_Questions:_
[1] Can you reproduce the market report word for word, starting at "Some exporters such" and ending at "on bank stocks."?
[2] How would you condense the paragraph of the market report that begins "Shares of real estate developers" into a short bulleted list that keeps its main facts?

_Source passage:_

== Segment start ==

Gold hit a record high of $1,179 an ounce on a weaker dollar and expectations of gold buying by central banks.

Japan's Nikkei stock average ended higher after hitting a four-month intraday low in a choppy session.

The benchmark index advanced 40 points points to 9,441.6 after earlier falling as low as 9,366.33, a four-month intraday low. The broader Topix closed at 833.2 points.

Banking stocks dragged amid persistent concerns about equity funding. Mitsubishi UFJ Financial Group, Japan's biggest bank, lost 0.6 percent, with No. 3 bank Sumitomo Mitsui Financial Group paring early losses to end 0.6 percent higher. Japan's second-largest bank, Mizuho Financial Group, lost 0.65 percent.

Retail stocks were mostly lower, after Nishimatsuya Chain, a retailer for kids apparel, reported a sharp decline in same-store sales.

Shippers Nippon Yusen and Mitsui OSK fell 4.8 percent and 1.7 percent respectively, in response to a futher dip in the Baltic Exchange's main sea freight index.

Shares of real estate developers were also hit, after unlisted Anabuki Construction went under in Japan's fifth-biggest corporate failure this year. Shares of Takara Leben lost 5 percent. Tokushima Bank, which said it had about 2.6 billion yen worth of unsecured loans and other claims to Anabuki, slumped 8.2 percent.

A rising yen and uncertainty about government economic policy weighed on techs, with Tokyo Electron down 1.4 percent and Adventest losing 0.4 percent.

Some exporters such as carmakers gained after data showed Japan's exports grew in October. Honda Motor up 2.5 percent and Toyota Motor climbed 1.1 percent. Nissan Motor rose 2 percent to 625 yen.

Japan Airlines rose 3.4 percent a day after its shares fell to a record low on growing investor worries that Asia's largest airline by revenue could face bankruptcy as it struggles to win an agreement on pension cuts.

The South Korean kOSPI finished 0.3 percent higher at 1,611.8 points in a volatile session. Retail and memory chip issues lent support while a cautious sector outlook weighed on bank stocks.

== Segment end ==

_Collected data entries:_
== Segment start ==

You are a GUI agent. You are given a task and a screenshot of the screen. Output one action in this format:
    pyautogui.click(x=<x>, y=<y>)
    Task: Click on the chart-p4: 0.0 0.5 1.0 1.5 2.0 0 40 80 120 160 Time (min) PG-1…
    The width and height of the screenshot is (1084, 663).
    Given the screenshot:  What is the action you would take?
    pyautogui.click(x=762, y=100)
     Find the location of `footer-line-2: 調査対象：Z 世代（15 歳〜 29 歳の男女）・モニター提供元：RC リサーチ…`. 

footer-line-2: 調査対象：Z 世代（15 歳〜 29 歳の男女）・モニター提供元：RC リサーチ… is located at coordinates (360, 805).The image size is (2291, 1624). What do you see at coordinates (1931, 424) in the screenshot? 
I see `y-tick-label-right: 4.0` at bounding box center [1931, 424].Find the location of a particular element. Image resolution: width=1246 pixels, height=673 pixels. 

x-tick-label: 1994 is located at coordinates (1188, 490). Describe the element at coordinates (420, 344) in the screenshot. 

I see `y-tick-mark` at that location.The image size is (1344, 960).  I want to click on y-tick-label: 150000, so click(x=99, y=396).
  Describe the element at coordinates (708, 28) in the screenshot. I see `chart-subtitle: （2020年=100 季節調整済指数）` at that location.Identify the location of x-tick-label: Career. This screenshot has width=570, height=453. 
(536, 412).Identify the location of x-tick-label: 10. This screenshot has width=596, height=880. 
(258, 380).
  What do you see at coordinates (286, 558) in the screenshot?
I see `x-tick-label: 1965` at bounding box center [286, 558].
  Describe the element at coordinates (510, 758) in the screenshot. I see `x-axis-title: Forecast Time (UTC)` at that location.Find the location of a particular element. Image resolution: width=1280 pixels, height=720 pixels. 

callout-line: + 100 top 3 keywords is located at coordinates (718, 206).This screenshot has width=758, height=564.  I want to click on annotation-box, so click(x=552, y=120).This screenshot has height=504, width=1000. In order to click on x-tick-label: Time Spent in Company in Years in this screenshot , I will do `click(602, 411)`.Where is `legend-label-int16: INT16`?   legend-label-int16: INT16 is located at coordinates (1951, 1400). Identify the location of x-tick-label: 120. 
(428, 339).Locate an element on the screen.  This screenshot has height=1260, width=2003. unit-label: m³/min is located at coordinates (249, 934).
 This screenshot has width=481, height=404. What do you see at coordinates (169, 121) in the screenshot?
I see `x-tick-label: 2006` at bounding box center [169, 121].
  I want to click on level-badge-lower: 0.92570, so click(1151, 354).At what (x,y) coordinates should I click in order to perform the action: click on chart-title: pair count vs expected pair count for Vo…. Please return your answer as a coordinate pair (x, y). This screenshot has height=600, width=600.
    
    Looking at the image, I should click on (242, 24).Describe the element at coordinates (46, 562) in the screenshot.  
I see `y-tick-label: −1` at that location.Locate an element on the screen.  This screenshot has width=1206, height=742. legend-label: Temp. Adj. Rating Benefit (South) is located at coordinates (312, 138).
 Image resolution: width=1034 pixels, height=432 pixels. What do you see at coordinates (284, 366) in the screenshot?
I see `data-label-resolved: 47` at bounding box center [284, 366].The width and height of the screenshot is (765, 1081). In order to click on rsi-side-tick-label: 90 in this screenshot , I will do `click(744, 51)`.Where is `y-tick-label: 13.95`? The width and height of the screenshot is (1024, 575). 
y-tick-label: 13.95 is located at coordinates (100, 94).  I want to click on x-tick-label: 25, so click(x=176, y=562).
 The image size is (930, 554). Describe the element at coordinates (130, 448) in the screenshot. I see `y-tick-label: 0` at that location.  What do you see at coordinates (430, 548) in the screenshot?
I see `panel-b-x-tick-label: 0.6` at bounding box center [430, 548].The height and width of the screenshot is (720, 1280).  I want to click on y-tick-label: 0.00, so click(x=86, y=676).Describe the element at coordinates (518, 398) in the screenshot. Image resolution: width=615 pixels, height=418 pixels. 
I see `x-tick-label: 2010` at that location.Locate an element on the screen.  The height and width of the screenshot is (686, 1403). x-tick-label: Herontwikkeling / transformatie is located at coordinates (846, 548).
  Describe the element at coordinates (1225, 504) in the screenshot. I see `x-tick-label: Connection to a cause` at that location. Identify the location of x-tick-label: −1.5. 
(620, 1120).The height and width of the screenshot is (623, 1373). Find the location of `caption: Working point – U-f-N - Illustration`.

== Segment end ==

_Exercise responses:_
[1]
Some exporters such as carmakers gained after data showed Japan's exports grew in October. Honda Motor up 2.5 percent and Toyota Motor climbed 1.1 percent. Nissan Motor rose 2 percent to 625 yen.

Japan Airlines rose 3.4 percent a day after its shares fell to a record low on growing investor worries that Asia's largest airline by revenue could face bankruptcy as it struggles to win an agreement on pension cuts.

The South Korean kOSPI finished 0.3 percent higher at 1,611.8 points in a volatile session. Retail and memory chip issues lent support while a cautious sector outlook weighed on bank stocks.

[2]
- Real estate developer shares fell after unlisted Anabuki Construction went under, Japan's fifth-biggest corporate failure this year.
- Takara Leben lost 5 percent.
- Tokushima Bank, which said it had about 2.6 billion yen in unsecured loans and other claims to Anabuki, slumped 8.2 percent.